[Source records]
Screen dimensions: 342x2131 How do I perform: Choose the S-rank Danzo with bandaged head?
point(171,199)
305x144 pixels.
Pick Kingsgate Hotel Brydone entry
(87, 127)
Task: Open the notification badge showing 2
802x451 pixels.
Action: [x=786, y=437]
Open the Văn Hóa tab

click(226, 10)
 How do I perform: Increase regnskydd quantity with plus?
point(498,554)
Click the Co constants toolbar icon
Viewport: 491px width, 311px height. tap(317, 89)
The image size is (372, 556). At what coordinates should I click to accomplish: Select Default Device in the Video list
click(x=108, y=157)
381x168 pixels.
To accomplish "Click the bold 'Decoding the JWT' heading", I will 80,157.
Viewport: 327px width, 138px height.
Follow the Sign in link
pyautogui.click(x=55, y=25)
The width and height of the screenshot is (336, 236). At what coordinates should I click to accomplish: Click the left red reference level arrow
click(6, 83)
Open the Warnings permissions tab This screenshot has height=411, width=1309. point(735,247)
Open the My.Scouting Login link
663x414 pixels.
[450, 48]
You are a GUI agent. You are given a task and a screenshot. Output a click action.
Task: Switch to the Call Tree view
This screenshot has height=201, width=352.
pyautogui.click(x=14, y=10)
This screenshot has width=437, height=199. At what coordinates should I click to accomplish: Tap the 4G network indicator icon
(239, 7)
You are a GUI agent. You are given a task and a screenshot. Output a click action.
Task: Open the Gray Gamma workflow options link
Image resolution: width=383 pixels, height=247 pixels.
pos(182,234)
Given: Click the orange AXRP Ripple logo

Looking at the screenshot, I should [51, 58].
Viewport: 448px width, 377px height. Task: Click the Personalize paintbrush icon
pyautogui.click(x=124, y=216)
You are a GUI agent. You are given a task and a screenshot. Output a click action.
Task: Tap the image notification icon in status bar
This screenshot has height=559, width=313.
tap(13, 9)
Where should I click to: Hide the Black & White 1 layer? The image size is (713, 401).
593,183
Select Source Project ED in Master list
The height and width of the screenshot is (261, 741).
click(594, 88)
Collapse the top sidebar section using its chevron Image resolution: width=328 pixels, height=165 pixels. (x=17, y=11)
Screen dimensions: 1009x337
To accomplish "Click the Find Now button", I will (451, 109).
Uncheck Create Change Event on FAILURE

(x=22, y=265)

» Problem to solve:
Could you copy exactly the line containing "This screenshot has height=559, width=313." and each line after it through the end of the records, and nothing else?

» Reply to the task:
This screenshot has height=559, width=313.
tap(13, 9)
Where should I click to: Hide the Black & White 1 layer? The image size is (713, 401).
593,183
Select Source Project ED in Master list
The height and width of the screenshot is (261, 741).
click(594, 88)
Collapse the top sidebar section using its chevron Image resolution: width=328 pixels, height=165 pixels. (x=17, y=11)
Screen dimensions: 1009x337
To accomplish "Click the Find Now button", I will (451, 109).
Uncheck Create Change Event on FAILURE

(x=22, y=265)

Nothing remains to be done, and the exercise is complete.